As with Naive Bayes, Support Vector Machines (or SVMs in short) can be used to solve the task of assigning objects to classes. However, the way this task is solved is completely different to the setting in Naive Bayes.
Each object is considered to be a point in n dimensional feature space, n being the number of features used to describe the objects numerically. In addition each object is assigned a binary label, let us assume the labels are “positive” and “negative”. During learning, the algorithm tries to find a hyperplane in that space, that perfectly separates positive from negative objects. It is trivial to think of settings where this might very well be impossible. To remedy this situation, objects can be assigned so called slack terms, that punish mistakes made during learning appropriately. That way, the algorithm is forced to find the hyperplane that causes the least number of mistakes.
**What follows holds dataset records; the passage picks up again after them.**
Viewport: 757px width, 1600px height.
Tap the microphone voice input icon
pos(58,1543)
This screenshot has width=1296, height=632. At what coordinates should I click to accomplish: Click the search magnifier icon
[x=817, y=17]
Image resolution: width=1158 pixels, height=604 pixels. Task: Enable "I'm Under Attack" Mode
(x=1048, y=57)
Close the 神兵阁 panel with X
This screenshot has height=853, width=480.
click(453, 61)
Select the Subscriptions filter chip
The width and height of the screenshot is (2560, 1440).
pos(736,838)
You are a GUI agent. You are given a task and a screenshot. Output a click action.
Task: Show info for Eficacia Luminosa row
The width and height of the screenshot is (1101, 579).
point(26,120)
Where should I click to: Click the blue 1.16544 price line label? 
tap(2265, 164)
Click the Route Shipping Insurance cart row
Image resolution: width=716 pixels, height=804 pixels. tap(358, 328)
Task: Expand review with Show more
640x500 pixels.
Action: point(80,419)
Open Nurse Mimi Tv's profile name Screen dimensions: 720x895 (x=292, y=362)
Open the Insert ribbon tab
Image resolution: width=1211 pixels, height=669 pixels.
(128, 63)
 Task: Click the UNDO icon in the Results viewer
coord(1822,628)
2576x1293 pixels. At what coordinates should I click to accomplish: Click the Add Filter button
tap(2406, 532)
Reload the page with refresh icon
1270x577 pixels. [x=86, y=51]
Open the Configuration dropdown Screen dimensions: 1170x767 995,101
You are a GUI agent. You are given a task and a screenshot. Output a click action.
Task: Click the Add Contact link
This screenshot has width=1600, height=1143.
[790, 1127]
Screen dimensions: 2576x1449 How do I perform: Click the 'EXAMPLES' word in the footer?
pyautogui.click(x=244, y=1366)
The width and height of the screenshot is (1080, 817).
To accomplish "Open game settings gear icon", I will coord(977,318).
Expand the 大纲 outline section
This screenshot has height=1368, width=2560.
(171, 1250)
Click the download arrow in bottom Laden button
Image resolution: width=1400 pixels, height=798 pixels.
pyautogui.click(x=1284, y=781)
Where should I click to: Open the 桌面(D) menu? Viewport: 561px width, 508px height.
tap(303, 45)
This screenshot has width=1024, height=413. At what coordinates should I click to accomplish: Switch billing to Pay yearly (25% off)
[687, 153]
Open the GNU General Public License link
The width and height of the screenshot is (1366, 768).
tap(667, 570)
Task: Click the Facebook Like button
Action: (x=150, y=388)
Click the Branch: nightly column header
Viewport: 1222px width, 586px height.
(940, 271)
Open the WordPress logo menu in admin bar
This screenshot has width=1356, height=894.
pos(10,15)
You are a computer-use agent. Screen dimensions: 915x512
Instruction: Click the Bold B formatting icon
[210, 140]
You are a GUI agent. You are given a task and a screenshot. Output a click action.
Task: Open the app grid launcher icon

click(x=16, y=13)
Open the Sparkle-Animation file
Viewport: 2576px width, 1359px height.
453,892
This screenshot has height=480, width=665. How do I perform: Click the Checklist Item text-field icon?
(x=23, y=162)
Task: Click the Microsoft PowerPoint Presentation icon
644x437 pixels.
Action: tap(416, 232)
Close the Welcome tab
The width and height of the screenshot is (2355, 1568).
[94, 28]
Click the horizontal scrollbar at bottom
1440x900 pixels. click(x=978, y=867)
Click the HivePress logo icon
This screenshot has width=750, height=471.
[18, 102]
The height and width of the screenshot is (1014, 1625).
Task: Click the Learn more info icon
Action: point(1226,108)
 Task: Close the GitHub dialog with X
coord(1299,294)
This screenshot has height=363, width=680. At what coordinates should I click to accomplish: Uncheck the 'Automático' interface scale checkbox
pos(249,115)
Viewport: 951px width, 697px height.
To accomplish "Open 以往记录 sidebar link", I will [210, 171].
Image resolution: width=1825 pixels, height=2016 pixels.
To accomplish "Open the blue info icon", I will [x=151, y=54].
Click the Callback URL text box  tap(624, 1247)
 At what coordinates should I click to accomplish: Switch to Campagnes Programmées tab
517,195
Another way to overcome the problem of there being no linear hyperplane to separate positive from negative objects is to simply project each feature vector into an higher dimensional feature space and search for a linear separating hyperplane in that new space. Usually the main problem with learning in high dimensional feature spaces is the so called curse of dimensionality. That is, there are fewer learning examples available than free parameters to tune. In the case of SVMs this problem is less detrimental, as SVMs impose additional structural constraints on their solutions. Each separating hyperplane needs to have a maximal margin to all training examples. In addition, that way, the solution may be based on the information encoded in only very few examples.